Records from a dataset
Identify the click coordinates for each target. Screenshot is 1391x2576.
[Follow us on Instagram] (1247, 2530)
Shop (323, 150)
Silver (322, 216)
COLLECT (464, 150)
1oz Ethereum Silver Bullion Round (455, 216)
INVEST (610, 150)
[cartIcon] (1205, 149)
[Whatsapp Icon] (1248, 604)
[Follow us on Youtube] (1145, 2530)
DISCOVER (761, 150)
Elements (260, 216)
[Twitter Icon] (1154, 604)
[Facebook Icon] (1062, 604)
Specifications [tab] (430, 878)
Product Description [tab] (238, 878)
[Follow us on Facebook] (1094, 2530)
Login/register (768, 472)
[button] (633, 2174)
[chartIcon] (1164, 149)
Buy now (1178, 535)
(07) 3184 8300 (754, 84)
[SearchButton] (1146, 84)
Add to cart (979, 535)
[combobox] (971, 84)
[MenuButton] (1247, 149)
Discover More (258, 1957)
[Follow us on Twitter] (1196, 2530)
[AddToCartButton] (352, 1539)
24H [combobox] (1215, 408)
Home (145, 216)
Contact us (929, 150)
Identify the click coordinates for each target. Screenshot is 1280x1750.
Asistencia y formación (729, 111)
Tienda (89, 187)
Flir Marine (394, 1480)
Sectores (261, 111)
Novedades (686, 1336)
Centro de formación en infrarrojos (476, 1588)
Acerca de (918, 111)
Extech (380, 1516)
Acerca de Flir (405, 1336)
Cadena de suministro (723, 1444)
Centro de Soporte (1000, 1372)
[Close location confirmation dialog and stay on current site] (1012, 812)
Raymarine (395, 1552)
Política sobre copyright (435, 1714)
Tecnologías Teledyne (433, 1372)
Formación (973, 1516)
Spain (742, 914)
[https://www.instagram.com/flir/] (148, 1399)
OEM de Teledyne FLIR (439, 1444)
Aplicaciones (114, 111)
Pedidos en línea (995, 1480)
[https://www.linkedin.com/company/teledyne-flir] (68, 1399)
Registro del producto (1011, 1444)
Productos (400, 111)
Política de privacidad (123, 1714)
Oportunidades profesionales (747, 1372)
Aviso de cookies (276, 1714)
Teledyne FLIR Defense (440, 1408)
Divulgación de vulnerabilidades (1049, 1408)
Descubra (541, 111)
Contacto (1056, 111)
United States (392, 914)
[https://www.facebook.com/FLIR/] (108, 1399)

### Task
Among the records above, extract exactly the lines from the line with "Product Description [tab] (238, 878)" to the line with "Spain (742, 914)", both lines included, and leave out the rest.

### Written response
Product Description [tab] (238, 878)
[Follow us on Facebook] (1094, 2530)
Login/register (768, 472)
[button] (633, 2174)
[chartIcon] (1164, 149)
Buy now (1178, 535)
(07) 3184 8300 (754, 84)
[SearchButton] (1146, 84)
Add to cart (979, 535)
[combobox] (971, 84)
[MenuButton] (1247, 149)
Discover More (258, 1957)
[Follow us on Twitter] (1196, 2530)
[AddToCartButton] (352, 1539)
24H [combobox] (1215, 408)
Home (145, 216)
Contact us (929, 150)
Identify the click coordinates for each target. Screenshot is 1280x1750.
Asistencia y formación (729, 111)
Tienda (89, 187)
Flir Marine (394, 1480)
Sectores (261, 111)
Novedades (686, 1336)
Centro de formación en infrarrojos (476, 1588)
Acerca de (918, 111)
Extech (380, 1516)
Acerca de Flir (405, 1336)
Cadena de suministro (723, 1444)
Centro de Soporte (1000, 1372)
[Close location confirmation dialog and stay on current site] (1012, 812)
Raymarine (395, 1552)
Política sobre copyright (435, 1714)
Tecnologías Teledyne (433, 1372)
Formación (973, 1516)
Spain (742, 914)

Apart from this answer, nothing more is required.